THE PROBLEM
Rewrite the data from its first line through the line containing "coord(655,367)", replacing "Cancel" with "Close" and leaving everything else unchanged.

DATA PROVIDED
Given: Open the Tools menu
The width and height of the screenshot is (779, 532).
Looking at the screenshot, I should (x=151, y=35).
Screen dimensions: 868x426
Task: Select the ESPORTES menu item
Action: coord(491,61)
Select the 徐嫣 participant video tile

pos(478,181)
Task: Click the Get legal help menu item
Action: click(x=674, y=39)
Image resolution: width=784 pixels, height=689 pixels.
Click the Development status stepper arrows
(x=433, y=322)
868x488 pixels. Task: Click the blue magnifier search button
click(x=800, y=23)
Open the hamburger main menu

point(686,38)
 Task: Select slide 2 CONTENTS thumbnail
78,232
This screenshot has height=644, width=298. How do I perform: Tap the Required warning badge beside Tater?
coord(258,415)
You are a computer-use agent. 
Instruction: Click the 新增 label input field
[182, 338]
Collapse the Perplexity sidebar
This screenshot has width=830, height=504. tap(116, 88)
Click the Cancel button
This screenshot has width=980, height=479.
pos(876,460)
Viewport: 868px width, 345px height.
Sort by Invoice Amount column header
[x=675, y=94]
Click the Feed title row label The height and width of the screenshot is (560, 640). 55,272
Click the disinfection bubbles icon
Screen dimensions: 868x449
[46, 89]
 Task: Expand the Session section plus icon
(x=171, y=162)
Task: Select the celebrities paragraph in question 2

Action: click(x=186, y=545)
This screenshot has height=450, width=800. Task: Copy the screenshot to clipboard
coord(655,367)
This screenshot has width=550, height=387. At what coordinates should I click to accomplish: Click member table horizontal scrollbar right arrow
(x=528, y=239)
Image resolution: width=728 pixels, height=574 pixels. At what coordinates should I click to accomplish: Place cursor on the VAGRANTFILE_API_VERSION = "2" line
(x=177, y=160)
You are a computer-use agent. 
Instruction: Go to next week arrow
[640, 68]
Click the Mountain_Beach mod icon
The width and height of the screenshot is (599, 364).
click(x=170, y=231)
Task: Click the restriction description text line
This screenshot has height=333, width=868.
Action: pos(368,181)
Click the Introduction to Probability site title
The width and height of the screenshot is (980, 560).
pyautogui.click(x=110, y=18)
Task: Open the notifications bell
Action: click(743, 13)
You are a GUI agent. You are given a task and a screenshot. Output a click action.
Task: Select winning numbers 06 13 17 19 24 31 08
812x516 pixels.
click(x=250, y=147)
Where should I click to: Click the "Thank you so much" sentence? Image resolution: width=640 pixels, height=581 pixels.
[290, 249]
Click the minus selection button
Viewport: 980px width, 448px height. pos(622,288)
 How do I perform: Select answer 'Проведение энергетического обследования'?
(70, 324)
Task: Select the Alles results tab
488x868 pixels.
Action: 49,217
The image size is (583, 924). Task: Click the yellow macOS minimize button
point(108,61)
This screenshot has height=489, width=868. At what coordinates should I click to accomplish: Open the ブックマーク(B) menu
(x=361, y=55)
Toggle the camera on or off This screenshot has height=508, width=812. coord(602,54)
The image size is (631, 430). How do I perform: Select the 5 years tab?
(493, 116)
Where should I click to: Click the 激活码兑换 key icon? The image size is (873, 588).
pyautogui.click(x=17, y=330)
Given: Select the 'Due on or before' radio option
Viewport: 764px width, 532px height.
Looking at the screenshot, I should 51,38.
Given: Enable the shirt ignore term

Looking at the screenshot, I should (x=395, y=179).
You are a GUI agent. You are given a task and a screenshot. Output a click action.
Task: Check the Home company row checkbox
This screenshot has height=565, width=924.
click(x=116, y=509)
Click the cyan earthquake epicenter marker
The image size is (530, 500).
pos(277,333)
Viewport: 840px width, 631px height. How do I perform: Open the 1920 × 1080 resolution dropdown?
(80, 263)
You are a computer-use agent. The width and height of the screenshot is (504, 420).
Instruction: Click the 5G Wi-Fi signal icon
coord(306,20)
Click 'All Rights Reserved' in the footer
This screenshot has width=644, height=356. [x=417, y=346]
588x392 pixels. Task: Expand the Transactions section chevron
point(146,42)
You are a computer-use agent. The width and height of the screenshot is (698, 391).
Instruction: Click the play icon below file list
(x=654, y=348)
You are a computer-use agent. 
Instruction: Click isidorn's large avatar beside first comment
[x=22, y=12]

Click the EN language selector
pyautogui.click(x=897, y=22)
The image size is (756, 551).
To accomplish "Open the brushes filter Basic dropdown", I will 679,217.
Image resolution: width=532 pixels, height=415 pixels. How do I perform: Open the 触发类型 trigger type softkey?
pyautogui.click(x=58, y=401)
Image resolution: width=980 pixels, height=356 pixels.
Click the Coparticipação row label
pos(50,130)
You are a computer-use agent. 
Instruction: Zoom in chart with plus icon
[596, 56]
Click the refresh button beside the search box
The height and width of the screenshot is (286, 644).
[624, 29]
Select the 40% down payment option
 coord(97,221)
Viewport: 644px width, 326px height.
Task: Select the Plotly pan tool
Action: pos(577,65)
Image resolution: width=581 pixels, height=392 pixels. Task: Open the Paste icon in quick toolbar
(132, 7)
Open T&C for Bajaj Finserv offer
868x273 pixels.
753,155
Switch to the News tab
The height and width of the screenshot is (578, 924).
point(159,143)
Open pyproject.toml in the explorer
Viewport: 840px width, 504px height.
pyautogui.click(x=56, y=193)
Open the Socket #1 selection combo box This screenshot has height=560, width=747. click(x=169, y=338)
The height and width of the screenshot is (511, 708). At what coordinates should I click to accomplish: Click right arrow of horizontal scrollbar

TASK RESULT
Given: Open the Tools menu
The width and height of the screenshot is (779, 532).
Looking at the screenshot, I should (x=151, y=35).
Screen dimensions: 868x426
Task: Select the ESPORTES menu item
Action: coord(491,61)
Select the 徐嫣 participant video tile

pos(478,181)
Task: Click the Get legal help menu item
Action: click(x=674, y=39)
Image resolution: width=784 pixels, height=689 pixels.
Click the Development status stepper arrows
(x=433, y=322)
868x488 pixels. Task: Click the blue magnifier search button
click(x=800, y=23)
Open the hamburger main menu

point(686,38)
 Task: Select slide 2 CONTENTS thumbnail
78,232
This screenshot has height=644, width=298. How do I perform: Tap the Required warning badge beside Tater?
coord(258,415)
You are a computer-use agent. 
Instruction: Click the 新增 label input field
[182, 338]
Collapse the Perplexity sidebar
This screenshot has width=830, height=504. tap(116, 88)
Click the Close button
This screenshot has width=980, height=479.
pos(876,460)
Viewport: 868px width, 345px height.
Sort by Invoice Amount column header
[x=675, y=94]
Click the Feed title row label The height and width of the screenshot is (560, 640). 55,272
Click the disinfection bubbles icon
Screen dimensions: 868x449
[46, 89]
 Task: Expand the Session section plus icon
(x=171, y=162)
Task: Select the celebrities paragraph in question 2

Action: click(x=186, y=545)
This screenshot has height=450, width=800. Task: Copy the screenshot to clipboard
coord(655,367)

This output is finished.